For the first set of analyses, the mean and proportional differences between WNH, BNH and MA for obesity, demographics, SES, health-related characteristics, and health behaviors were evaluated using an unequal chi-square test for categorical variables and ANOVA for the continuous variable, e.g., age. In our sample, the prevalence of obesity was greater than 10%; therefore, we used a weighted modified Poisson regression analysis [33,34,35] that produced prevalence ratios (PR) and corresponding 95% confidence intervals (CI) [33,34,35]. We ran sets of weighted modified Poisson regression analyses. Because the interaction between income quintile and race was significant (p < 0.001), we stratified the analyses by race. Our findings from a similar study [18] showed a different association between obesity in men and women. For the second set of analyses, we stratified the analyses by sex within each race/ethnic group.
Additionally, to exclude potential endogeneity problems, using family size as an instrumental variable, we ran several sets of IV Poisson regression models as a sensitivity analysis. “IV Poisson estimates the parameters of a Poisson regression model in which some of the covariates are endogenous. The model is also known as an exponential conditional mean model in which some of the covariates are endogenous” [36].
All analyses were weighted using the NHANES individual-level sampling weights for 1999–2016 (8 waves of data) [37] to make our estimates representative of the U.S. civilian non-institutionalized population. We considered p-values < 0.05 as statistically significant, and all tests were two-sided. We used STATA statistical software, version 16, to perform all analyses.
3. Results
3.1. Association between Income-Level and Obesity
Study population characteristics.Table 1 compares the distribution of the sample’s characteristics. Overall, the sample age was 47.0 ± 14.0 years, with a slightly more aging WNH population (48.6 ± 11.3). The majority of the study sample had more than a high school education (60.0%), with a higher rate for WNHs (64.1%) and the lowest rate for MAs, of 31% with more than a high school diploma. About 20% of the population were current smokers, with the highest rate for BNHs (26%), and 76% were current drinkers with the highest rate (79.5%) for WNHs. In comparison with MNHs and MAs, BNHs were more likely to be physically inactive (49%); 13.4% of the population lived alone, with the highest rate for BNHs (16%), and the average population in a household was 5.8 people, with the largest household size for MAs. See Table 1 for detailed information and race/ethnicity groups.

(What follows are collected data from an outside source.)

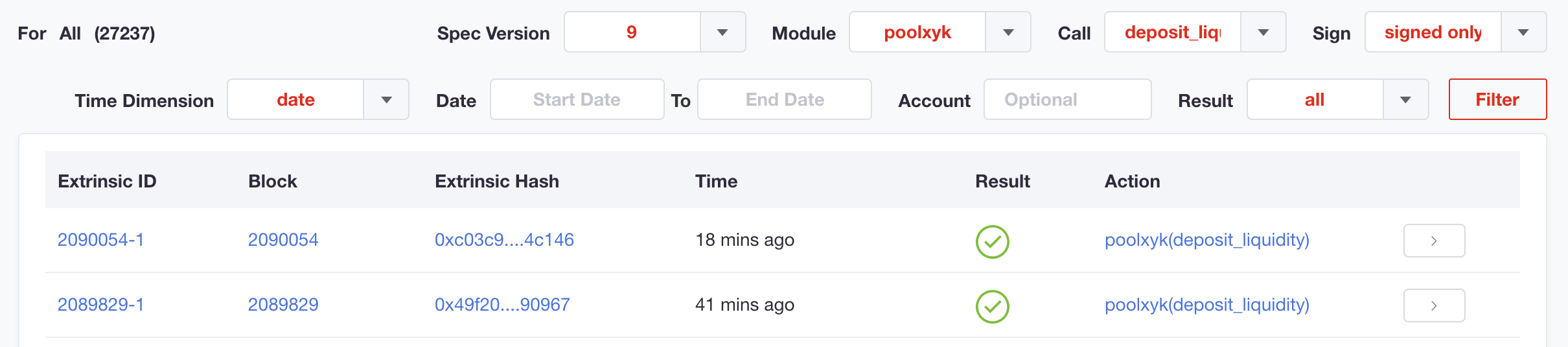Click the success check icon for extrinsic 2089829-1
Viewport: 1568px width, 347px height.
tap(992, 307)
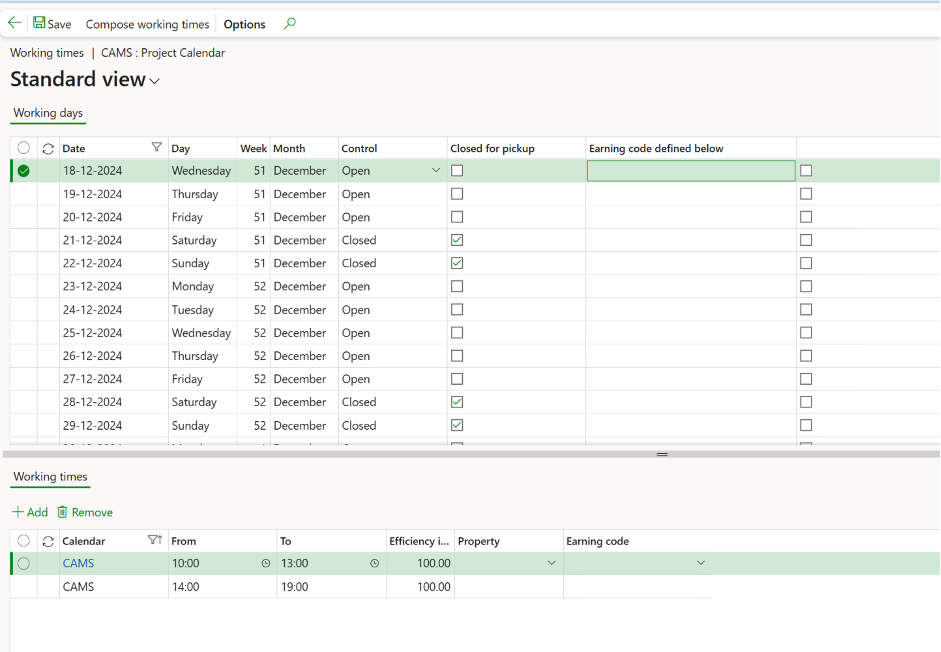Refresh the Working days grid
The width and height of the screenshot is (941, 652).
[46, 147]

3.2. A Gap in Income and Highest Income Inequality in Communities of Color
On average, 35% of the population were obese; in comparison, black NHs with 45.5% had higher obesity rates than MA (40%) and white NHs (35%). Interestingly, the distribution on income inequality were different, e.g., WNHs were more likely to be on the fifth quintiles (42%), then BNHs (20%), followed by MAs (12%).
Between 1999–2016, BNH experienced the highest obesity increases: from 18.6% to 45.9%. Mexican Americans had a 19.5%-point increase in obesity from 17.4% to 36.9%, and the lowest increase was for WNH by 11.3 percentage points: from 21.3% to 32.6% in WNH (see Figure 1, panels A and B).
There is a massive gap between the income-to-poverty ratio between 1999–2016. Figure 1 (panels C and D) compares PIR trends between WNH, BNH, and MA women and men. Between 1999–2016, the average PIR was 3.17, 2.10, and 1.80 in WNH, BNH, and MA. To understand more about these differences, we used Lorenz curves and Gini coefficients.
Figure 2—Lorenz curves—shows the Gini coefficient for the income-to-poverty ratio in white NH, black NH, and Mexican American men and women in the US between 1999 and 2016. To plot these curves, we used average GC with jackknife standard errors. This figure compares GC between obese and non-obese women with different skin colors (Figure 2a) and obese and non-obese men with different skin colors (Figure 2b), and obese and non-obese populations by sex.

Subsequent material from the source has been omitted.